PASSAGE GIVEN:
From the multitude of papers and models one can find about Sparse GPR models, this project focuses on the proposals presented in *Snelson & Ghahramani (2007)*. Here, a distinction is made between:
* **Global approaches**: where the idea behind is to use a set of support points which can summarize the whole dataset. A similar procedure to the original GPR is used using only the support points. This is the reason for the term *global*.

* **Local approaches**: where data is grouped such that a GPR model is deployed for each of this blocks. The posterior distribution for a test point will correspond to the block to which this point belongs to. Such is, a *local* approach.

In the paper mentioned above, a recap of two global methods are presented. These are the FIC (Fully Independent Conditional) and FITC (Fully Independent (Training) Conditional) approximations. Given a set of inducing points $\overline{f}$, the GP prior is expressed as:

$$
p(f,f_t) = \int d\overline{f} \text{  } p(f,f_T | \overline{f})  \text{  } p(\overline{f})
$$

From here, it is assumed that $f$ and $f_T$ are independent given $\overline{f}$:

$$
p(f,f_T) \approx q(f,f_T) = \int d\overline{f} \text{  } q(f_T | \overline{f}) \text{  } q(f | \overline{f})  \text{  } p(\overline{f})
$$

The FITC and FIC differ on the different following assumptions made on the training and test conditionals.

DATA SECTION:
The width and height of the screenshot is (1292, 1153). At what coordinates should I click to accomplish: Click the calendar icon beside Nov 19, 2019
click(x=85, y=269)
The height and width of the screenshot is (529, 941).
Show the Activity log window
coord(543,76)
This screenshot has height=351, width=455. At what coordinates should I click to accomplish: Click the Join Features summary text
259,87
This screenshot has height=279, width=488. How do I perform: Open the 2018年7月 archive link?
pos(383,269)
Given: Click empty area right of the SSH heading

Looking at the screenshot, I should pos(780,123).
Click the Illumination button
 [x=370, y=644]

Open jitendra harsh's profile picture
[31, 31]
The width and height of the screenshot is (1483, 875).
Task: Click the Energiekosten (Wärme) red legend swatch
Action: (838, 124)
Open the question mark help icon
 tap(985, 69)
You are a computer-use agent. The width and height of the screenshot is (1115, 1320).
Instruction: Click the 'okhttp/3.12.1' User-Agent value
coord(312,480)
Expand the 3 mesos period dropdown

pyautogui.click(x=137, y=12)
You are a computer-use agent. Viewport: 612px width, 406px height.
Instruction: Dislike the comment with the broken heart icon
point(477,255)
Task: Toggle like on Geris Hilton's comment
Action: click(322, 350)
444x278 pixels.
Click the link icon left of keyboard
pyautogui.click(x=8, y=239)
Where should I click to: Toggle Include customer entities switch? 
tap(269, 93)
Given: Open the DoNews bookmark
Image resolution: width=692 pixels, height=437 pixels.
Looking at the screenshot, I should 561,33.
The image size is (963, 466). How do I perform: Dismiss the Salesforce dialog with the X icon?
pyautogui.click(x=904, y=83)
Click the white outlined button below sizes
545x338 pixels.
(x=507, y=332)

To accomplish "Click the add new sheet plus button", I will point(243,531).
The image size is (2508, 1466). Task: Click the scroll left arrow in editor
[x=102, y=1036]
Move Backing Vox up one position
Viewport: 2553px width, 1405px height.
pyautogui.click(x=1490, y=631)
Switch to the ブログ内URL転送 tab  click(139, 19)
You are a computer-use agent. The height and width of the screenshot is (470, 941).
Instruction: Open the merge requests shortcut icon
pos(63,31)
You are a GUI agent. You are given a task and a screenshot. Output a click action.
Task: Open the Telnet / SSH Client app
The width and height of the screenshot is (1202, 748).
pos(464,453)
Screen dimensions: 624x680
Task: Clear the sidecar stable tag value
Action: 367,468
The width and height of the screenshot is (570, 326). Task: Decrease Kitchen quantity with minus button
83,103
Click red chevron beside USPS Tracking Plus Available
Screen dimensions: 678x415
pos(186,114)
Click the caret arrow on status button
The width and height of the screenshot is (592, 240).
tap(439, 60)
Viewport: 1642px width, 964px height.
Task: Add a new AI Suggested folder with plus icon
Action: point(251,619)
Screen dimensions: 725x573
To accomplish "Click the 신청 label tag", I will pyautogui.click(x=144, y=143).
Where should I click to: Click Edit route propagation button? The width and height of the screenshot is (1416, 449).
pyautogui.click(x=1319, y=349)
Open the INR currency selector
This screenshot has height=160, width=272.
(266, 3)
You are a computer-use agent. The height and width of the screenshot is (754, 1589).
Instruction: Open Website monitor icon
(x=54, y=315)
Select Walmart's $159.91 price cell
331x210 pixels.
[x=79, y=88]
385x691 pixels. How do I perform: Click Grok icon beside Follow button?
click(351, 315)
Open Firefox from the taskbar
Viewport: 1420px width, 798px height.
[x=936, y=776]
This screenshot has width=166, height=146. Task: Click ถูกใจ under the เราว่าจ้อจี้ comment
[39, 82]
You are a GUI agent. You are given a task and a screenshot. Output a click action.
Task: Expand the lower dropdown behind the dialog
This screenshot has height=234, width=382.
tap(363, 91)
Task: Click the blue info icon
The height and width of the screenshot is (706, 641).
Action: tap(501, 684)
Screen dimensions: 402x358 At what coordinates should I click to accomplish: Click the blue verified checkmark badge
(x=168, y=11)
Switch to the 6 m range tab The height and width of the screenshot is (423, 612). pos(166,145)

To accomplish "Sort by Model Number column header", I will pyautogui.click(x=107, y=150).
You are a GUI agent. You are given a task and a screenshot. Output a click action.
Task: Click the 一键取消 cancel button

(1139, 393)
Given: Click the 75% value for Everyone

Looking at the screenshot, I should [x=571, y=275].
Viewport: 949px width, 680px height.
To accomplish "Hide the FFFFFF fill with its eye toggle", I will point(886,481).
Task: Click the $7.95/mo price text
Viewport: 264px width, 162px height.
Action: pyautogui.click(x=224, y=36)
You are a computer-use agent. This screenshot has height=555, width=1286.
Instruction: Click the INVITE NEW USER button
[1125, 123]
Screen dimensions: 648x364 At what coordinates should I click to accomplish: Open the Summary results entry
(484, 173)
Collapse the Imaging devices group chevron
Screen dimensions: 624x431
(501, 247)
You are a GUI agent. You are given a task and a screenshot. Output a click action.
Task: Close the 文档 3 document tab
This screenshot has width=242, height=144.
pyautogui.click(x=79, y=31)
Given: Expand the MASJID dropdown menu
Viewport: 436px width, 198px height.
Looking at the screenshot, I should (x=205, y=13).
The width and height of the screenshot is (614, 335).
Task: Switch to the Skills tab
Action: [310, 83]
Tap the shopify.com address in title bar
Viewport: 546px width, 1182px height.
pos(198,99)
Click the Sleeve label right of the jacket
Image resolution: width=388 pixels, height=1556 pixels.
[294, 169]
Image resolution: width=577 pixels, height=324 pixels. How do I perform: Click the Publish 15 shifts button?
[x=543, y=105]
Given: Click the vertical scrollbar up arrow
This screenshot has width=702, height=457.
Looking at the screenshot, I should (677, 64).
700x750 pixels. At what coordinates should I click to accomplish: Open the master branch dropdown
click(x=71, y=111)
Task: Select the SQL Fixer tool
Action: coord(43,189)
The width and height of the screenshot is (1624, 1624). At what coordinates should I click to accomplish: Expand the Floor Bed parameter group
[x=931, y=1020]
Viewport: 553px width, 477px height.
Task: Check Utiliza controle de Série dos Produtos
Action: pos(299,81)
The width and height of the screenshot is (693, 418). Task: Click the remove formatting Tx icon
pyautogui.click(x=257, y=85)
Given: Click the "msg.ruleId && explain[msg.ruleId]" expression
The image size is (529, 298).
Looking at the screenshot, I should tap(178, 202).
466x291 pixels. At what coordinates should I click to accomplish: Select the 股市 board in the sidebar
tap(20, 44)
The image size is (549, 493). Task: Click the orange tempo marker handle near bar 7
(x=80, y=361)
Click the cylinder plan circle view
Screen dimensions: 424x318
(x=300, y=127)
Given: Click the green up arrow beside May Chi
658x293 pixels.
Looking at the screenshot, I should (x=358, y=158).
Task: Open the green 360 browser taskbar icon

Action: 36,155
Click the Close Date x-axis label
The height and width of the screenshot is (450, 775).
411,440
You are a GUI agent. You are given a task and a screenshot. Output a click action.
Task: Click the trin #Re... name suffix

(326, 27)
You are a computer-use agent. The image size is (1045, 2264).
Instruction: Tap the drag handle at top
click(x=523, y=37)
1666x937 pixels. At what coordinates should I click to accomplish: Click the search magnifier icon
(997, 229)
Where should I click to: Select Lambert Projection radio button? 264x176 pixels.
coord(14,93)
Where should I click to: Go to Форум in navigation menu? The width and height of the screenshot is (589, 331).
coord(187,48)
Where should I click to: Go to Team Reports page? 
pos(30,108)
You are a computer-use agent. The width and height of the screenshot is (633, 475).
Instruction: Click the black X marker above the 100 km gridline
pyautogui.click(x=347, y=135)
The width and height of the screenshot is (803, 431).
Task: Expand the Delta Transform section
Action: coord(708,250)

GOALS:
• a. Rewrite the records from the line with "is (1115, 1320)." up to and including the line with "pyautogui.click(x=137, y=12)", replacing "dropdown" with "menu" and leaving everything else unchanged.
• b. Continue the passage on sparse GPR models from where it stops.

IN RESPONSE:
• a.
You are a computer-use agent. The width and height of the screenshot is (1115, 1320).
Instruction: Click the 'okhttp/3.12.1' User-Agent value
coord(312,480)
Expand the 3 mesos period menu

pyautogui.click(x=137, y=12)

• b.
### FIC
For the first of the Fully Independent global approximations, the assumption is made that both the training and test conditionals are fully independent s.t. $q(f|\overline{f})=\prod\limits_n{p(f_n|\overline{f})}$ and $q(f_T|\overline{f})=\prod\limits_t{p(f_t|\overline{f})}$. 

As a result the prior and predictive distributions found are the ones found in the first row of Table 1.

### FITC
This second global approximation only considers the *training* data points to be independent. We find the same conditional for training points as before: $q(f|\overline{f})=\prod\limits_n{p(f_n|\overline{f})}$; but, now, the test conditional: $q(f_T|\overline{f})=p(f_T|\overline{f})$.

This will transform into a different covariance prior in the testing points slots, as shown in Table 1.

![Table 1](img/Table_1.png)

### Global + Local approach

Both global and local approaches present very good qualities. They also show disadvantages which are, somehow, complementary of each other. This is the main motivation to search for a method which combines both approaches.

As a first proposal, in *Snelson & Ghahramani (2007)* we find the PITC (Partially Independent Training Conditional).

### PITC

First proposed in *Quiñonera and Rasmussen (2005)*, the PITC method follows the steps of FITC. As a first step, the training points are divided into blocks $  X_{B_s}, f_{B_s} $ being $s \in S$ each of the blocks.

PITC assumes *partial independence* for the training points. Independence is only considered for points which do not belong to the same block. Following the same notation as FI(T)C, the training and test conditionals are: $q(f|\overline{f})=\prod\limits_s^S{p(f_{B_s}|\overline{f})}$ and $q(f_T|\overline{f})=p(f_T|\overline{f})$.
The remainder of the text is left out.